### Supplied material
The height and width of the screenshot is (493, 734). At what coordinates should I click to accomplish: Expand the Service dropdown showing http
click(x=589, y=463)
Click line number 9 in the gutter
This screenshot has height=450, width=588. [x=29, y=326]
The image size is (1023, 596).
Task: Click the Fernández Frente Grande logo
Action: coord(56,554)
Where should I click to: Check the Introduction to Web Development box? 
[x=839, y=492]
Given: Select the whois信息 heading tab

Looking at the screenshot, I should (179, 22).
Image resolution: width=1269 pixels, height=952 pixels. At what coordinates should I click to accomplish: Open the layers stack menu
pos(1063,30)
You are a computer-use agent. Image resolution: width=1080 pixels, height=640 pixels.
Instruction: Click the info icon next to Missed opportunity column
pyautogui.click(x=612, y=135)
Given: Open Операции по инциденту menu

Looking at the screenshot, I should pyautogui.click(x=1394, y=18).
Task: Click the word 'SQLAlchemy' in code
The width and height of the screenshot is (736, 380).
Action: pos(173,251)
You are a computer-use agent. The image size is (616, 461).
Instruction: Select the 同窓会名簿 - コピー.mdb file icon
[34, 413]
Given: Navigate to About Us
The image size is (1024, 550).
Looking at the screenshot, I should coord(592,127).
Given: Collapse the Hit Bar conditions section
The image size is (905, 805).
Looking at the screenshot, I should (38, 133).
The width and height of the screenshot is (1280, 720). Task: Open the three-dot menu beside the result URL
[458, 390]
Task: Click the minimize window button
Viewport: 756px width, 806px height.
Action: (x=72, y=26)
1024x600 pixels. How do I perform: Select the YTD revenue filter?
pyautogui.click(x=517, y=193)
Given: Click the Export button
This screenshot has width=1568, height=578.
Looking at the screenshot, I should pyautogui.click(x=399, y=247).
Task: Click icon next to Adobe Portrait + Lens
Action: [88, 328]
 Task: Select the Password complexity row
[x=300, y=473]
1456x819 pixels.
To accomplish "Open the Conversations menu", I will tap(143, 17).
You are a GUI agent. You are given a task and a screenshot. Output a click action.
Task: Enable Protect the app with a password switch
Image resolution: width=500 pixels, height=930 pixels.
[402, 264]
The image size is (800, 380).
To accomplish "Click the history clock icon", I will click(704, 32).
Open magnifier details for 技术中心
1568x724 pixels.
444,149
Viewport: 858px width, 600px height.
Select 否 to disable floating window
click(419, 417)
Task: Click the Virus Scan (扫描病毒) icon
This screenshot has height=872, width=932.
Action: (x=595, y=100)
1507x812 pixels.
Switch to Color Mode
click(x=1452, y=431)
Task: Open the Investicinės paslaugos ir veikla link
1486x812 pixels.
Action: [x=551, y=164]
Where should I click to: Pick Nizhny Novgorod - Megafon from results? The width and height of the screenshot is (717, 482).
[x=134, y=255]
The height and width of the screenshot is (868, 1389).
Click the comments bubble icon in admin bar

### What is needed
Everything in the listing above should be restated exactly.

### Answer to this task
The height and width of the screenshot is (493, 734). At what coordinates should I click to accomplish: Expand the Service dropdown showing http
click(x=589, y=463)
Click line number 9 in the gutter
This screenshot has height=450, width=588. [x=29, y=326]
The image size is (1023, 596).
Task: Click the Fernández Frente Grande logo
Action: coord(56,554)
Where should I click to: Check the Introduction to Web Development box? 
[x=839, y=492]
Given: Select the whois信息 heading tab

Looking at the screenshot, I should (179, 22).
Image resolution: width=1269 pixels, height=952 pixels. At what coordinates should I click to accomplish: Open the layers stack menu
pos(1063,30)
You are a computer-use agent. Image resolution: width=1080 pixels, height=640 pixels.
Instruction: Click the info icon next to Missed opportunity column
pyautogui.click(x=612, y=135)
Given: Open Операции по инциденту menu

Looking at the screenshot, I should pyautogui.click(x=1394, y=18).
Task: Click the word 'SQLAlchemy' in code
The width and height of the screenshot is (736, 380).
Action: pos(173,251)
You are a computer-use agent. The image size is (616, 461).
Instruction: Select the 同窓会名簿 - コピー.mdb file icon
[34, 413]
Given: Navigate to About Us
The image size is (1024, 550).
Looking at the screenshot, I should coord(592,127).
Given: Collapse the Hit Bar conditions section
The image size is (905, 805).
Looking at the screenshot, I should (38, 133).
The width and height of the screenshot is (1280, 720). Task: Open the three-dot menu beside the result URL
[458, 390]
Task: Click the minimize window button
Viewport: 756px width, 806px height.
Action: (x=72, y=26)
1024x600 pixels. How do I perform: Select the YTD revenue filter?
pyautogui.click(x=517, y=193)
Given: Click the Export button
This screenshot has width=1568, height=578.
Looking at the screenshot, I should pyautogui.click(x=399, y=247).
Task: Click icon next to Adobe Portrait + Lens
Action: [88, 328]
 Task: Select the Password complexity row
[x=300, y=473]
1456x819 pixels.
To accomplish "Open the Conversations menu", I will tap(143, 17).
You are a GUI agent. You are given a task and a screenshot. Output a click action.
Task: Enable Protect the app with a password switch
Image resolution: width=500 pixels, height=930 pixels.
[402, 264]
The image size is (800, 380).
To accomplish "Click the history clock icon", I will click(704, 32).
Open magnifier details for 技术中心
1568x724 pixels.
444,149
Viewport: 858px width, 600px height.
Select 否 to disable floating window
click(419, 417)
Task: Click the Virus Scan (扫描病毒) icon
This screenshot has height=872, width=932.
Action: (x=595, y=100)
1507x812 pixels.
Switch to Color Mode
click(x=1452, y=431)
Task: Open the Investicinės paslaugos ir veikla link
1486x812 pixels.
Action: [x=551, y=164]
Where should I click to: Pick Nizhny Novgorod - Megafon from results? The width and height of the screenshot is (717, 482).
[x=134, y=255]
The height and width of the screenshot is (868, 1389).
Click the comments bubble icon in admin bar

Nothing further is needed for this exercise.